This is the #bootstrapping story of the language everybody talks about.
I don't like this. It's shameful.
This is what happens when you only look to one problem and don't care about anything else.
This is the #bootstrapping story of the language everybody talks about.
I don't like this. It's shameful.
This is what happens when you only look to one problem and don't care about anything else.
Oh there are more coming
@ekaitz_zarraga they zero-cost abstracted it so hard
@ekaitz_zarraga Wow, from 60 MB to 400 MB, quite an increase. I wonder right away if a compiler really has to be that large.
@wim_v12e From my point of view: no.
But I'm a simple man.
@wim_v12e And also not only that 60 -> 400MB increase, but also that it is cumulative!
For the 400MB to be built you need all the previous steps!
@ekaitz_zarraga And that is the only way to make it work on a new architecture? So if you don't have a lot of disk space and fast internet access, it's not possible. Not very inclusive.

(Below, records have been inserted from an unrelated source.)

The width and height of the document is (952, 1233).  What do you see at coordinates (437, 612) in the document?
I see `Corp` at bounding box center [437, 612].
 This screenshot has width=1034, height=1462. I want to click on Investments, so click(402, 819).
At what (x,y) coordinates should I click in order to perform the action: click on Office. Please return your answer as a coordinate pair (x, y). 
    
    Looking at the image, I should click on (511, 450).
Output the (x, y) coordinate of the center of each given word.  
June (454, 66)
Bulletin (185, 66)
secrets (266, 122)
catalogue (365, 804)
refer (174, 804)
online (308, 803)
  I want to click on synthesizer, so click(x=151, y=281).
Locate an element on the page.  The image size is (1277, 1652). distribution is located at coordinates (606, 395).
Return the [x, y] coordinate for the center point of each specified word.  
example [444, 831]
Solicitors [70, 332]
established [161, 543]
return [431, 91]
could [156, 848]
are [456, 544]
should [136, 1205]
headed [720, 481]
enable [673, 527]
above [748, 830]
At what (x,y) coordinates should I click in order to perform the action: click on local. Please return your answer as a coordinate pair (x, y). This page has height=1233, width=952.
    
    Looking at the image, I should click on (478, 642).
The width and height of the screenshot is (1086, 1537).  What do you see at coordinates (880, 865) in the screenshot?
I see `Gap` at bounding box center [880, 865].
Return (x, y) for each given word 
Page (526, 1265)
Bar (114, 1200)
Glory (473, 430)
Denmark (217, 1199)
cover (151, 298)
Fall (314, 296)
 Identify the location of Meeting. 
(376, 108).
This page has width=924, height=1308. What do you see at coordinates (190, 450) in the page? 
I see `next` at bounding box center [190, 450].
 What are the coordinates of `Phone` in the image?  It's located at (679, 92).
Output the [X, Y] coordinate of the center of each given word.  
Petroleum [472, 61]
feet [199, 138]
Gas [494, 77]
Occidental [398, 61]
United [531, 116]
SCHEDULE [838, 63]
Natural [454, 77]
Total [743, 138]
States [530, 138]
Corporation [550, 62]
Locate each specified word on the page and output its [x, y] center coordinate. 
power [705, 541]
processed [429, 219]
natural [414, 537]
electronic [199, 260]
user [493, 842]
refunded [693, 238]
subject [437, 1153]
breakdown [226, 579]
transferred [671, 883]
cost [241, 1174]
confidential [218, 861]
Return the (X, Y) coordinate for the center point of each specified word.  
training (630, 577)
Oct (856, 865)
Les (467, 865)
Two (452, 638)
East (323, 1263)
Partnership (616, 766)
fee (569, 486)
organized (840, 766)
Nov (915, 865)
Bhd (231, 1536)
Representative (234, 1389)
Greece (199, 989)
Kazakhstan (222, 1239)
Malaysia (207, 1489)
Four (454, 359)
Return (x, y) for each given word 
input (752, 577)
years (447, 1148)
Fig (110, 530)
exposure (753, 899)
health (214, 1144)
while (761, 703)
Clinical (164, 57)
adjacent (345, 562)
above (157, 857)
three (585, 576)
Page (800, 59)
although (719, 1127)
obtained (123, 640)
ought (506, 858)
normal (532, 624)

@ekaitz_zarraga I hope this is just because it's the easiest path. There is surely a much shorter path available. They cannot create new features each release and start using them immediately? And have no stages/core or similar? ... it's not like Rust have the fastest compile times around either ;)
@simendsjo AFAIK they write the next compiler using features of the last one. That's the only guarantee they give from the bootstrapping perspective.
I might be wrong though.
@ekaitz_zarraga I was more thinking along the lines that the compiler was sticking to a small subset of the features rather than using the full language to avoid having this kind of bootstrapping.
@simendsjo That would be the sanest approach :)
@ekaitz_zarraga Wait what? Is this what I thing it is?
Every version must be compiled by the previous one?